▶ _ACTION ITEM_: Send back every line of the data exactly.

(Records from a data source)

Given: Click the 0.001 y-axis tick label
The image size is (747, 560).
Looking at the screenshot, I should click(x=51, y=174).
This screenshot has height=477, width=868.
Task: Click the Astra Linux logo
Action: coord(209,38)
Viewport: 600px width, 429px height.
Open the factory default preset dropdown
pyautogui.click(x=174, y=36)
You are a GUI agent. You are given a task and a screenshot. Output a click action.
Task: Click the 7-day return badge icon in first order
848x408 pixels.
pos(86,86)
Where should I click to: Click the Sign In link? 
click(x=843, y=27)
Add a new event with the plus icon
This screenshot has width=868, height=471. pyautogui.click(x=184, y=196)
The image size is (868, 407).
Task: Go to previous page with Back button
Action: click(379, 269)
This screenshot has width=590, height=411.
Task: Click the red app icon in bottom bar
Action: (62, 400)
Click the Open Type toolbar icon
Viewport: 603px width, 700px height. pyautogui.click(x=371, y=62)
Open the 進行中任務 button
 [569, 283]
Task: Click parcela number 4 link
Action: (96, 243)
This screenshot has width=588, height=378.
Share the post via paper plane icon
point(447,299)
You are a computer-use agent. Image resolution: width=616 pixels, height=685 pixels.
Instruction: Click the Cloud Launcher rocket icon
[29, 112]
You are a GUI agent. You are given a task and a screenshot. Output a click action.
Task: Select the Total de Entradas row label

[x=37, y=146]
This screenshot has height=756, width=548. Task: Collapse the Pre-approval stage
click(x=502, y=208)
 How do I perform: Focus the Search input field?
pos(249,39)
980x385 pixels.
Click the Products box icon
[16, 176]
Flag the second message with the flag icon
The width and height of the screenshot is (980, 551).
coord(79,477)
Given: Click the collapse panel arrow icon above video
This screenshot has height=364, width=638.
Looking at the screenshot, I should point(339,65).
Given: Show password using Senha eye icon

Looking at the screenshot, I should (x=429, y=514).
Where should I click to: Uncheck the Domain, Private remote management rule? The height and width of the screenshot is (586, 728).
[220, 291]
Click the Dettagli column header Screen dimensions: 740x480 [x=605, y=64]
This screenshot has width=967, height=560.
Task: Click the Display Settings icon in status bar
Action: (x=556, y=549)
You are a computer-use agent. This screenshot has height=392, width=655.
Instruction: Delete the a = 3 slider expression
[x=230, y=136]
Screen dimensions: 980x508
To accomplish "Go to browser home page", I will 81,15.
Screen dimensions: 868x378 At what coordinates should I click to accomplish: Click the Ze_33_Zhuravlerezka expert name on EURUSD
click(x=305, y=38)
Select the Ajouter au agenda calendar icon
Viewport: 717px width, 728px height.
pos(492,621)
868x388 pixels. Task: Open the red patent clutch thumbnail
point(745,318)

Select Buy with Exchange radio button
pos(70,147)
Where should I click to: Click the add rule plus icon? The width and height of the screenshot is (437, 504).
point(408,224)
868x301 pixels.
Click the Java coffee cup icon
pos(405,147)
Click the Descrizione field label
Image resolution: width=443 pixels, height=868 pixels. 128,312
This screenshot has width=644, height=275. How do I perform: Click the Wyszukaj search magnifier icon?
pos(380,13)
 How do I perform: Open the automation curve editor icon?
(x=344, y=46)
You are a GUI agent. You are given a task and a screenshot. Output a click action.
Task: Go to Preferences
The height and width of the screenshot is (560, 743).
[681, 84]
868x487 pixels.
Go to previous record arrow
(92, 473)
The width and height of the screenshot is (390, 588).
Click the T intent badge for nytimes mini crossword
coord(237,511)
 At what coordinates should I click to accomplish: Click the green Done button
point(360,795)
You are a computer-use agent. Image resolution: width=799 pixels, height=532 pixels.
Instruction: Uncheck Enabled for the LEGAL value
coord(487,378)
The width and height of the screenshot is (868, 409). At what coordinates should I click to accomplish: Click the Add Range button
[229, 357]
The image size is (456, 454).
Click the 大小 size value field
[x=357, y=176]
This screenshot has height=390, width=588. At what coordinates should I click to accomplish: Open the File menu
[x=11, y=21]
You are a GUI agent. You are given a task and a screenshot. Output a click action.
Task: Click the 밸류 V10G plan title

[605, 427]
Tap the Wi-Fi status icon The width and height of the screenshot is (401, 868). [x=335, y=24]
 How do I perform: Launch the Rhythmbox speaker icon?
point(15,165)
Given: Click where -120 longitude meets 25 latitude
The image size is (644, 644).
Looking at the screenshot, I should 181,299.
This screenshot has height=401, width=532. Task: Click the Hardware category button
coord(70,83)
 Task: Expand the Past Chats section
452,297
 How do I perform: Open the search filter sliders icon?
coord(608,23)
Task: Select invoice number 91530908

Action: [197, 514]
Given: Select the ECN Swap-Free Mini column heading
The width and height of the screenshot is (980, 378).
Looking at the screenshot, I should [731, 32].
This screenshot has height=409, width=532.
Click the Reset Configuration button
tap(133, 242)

▶ _RESPONSE TO THE TASK_:
Given: Click the 0.001 y-axis tick label
The image size is (747, 560).
Looking at the screenshot, I should click(x=51, y=174).
This screenshot has height=477, width=868.
Task: Click the Astra Linux logo
Action: coord(209,38)
Viewport: 600px width, 429px height.
Open the factory default preset dropdown
pyautogui.click(x=174, y=36)
You are a GUI agent. You are given a task and a screenshot. Output a click action.
Task: Click the 7-day return badge icon in first order
848x408 pixels.
pos(86,86)
Where should I click to: Click the Sign In link? 
click(x=843, y=27)
Add a new event with the plus icon
This screenshot has width=868, height=471. pyautogui.click(x=184, y=196)
The image size is (868, 407).
Task: Go to previous page with Back button
Action: click(379, 269)
This screenshot has width=590, height=411.
Task: Click the red app icon in bottom bar
Action: (62, 400)
Click the Open Type toolbar icon
Viewport: 603px width, 700px height. pyautogui.click(x=371, y=62)
Open the 進行中任務 button
 [569, 283]
Task: Click parcela number 4 link
Action: (96, 243)
This screenshot has width=588, height=378.
Share the post via paper plane icon
point(447,299)
You are a computer-use agent. Image resolution: width=616 pixels, height=685 pixels.
Instruction: Click the Cloud Launcher rocket icon
[29, 112]
You are a GUI agent. You are given a task and a screenshot. Output a click action.
Task: Select the Total de Entradas row label

[x=37, y=146]
This screenshot has height=756, width=548. Task: Collapse the Pre-approval stage
click(x=502, y=208)
 How do I perform: Focus the Search input field?
pos(249,39)
980x385 pixels.
Click the Products box icon
[16, 176]
Flag the second message with the flag icon
The width and height of the screenshot is (980, 551).
coord(79,477)
Given: Click the collapse panel arrow icon above video
This screenshot has height=364, width=638.
Looking at the screenshot, I should point(339,65).
Given: Show password using Senha eye icon

Looking at the screenshot, I should (x=429, y=514).
Where should I click to: Uncheck the Domain, Private remote management rule? The height and width of the screenshot is (586, 728).
[220, 291]
Click the Dettagli column header Screen dimensions: 740x480 [x=605, y=64]
This screenshot has width=967, height=560.
Task: Click the Display Settings icon in status bar
Action: (x=556, y=549)
You are a computer-use agent. This screenshot has height=392, width=655.
Instruction: Delete the a = 3 slider expression
[x=230, y=136]
Screen dimensions: 980x508
To accomplish "Go to browser home page", I will 81,15.
Screen dimensions: 868x378 At what coordinates should I click to accomplish: Click the Ze_33_Zhuravlerezka expert name on EURUSD
click(x=305, y=38)
Select the Ajouter au agenda calendar icon
Viewport: 717px width, 728px height.
pos(492,621)
868x388 pixels. Task: Open the red patent clutch thumbnail
point(745,318)

Select Buy with Exchange radio button
pos(70,147)
Where should I click to: Click the add rule plus icon? The width and height of the screenshot is (437, 504).
point(408,224)
868x301 pixels.
Click the Java coffee cup icon
pos(405,147)
Click the Descrizione field label
Image resolution: width=443 pixels, height=868 pixels. 128,312
This screenshot has width=644, height=275. How do I perform: Click the Wyszukaj search magnifier icon?
pos(380,13)
 How do I perform: Open the automation curve editor icon?
(x=344, y=46)
You are a GUI agent. You are given a task and a screenshot. Output a click action.
Task: Go to Preferences
The height and width of the screenshot is (560, 743).
[681, 84]
868x487 pixels.
Go to previous record arrow
(92, 473)
The width and height of the screenshot is (390, 588).
Click the T intent badge for nytimes mini crossword
coord(237,511)
 At what coordinates should I click to accomplish: Click the green Done button
point(360,795)
You are a computer-use agent. Image resolution: width=799 pixels, height=532 pixels.
Instruction: Uncheck Enabled for the LEGAL value
coord(487,378)
The width and height of the screenshot is (868, 409). At what coordinates should I click to accomplish: Click the Add Range button
[229, 357]
The image size is (456, 454).
Click the 大小 size value field
[x=357, y=176]
This screenshot has height=390, width=588. At what coordinates should I click to accomplish: Open the File menu
[x=11, y=21]
You are a GUI agent. You are given a task and a screenshot. Output a click action.
Task: Click the 밸류 V10G plan title

[605, 427]
Tap the Wi-Fi status icon The width and height of the screenshot is (401, 868). [x=335, y=24]
 How do I perform: Launch the Rhythmbox speaker icon?
point(15,165)
Given: Click where -120 longitude meets 25 latitude
The image size is (644, 644).
Looking at the screenshot, I should 181,299.
This screenshot has height=401, width=532. Task: Click the Hardware category button
coord(70,83)
 Task: Expand the Past Chats section
452,297
 How do I perform: Open the search filter sliders icon?
coord(608,23)
Task: Select invoice number 91530908

Action: [197, 514]
Given: Select the ECN Swap-Free Mini column heading
The width and height of the screenshot is (980, 378).
Looking at the screenshot, I should [731, 32].
This screenshot has height=409, width=532.
Click the Reset Configuration button
tap(133, 242)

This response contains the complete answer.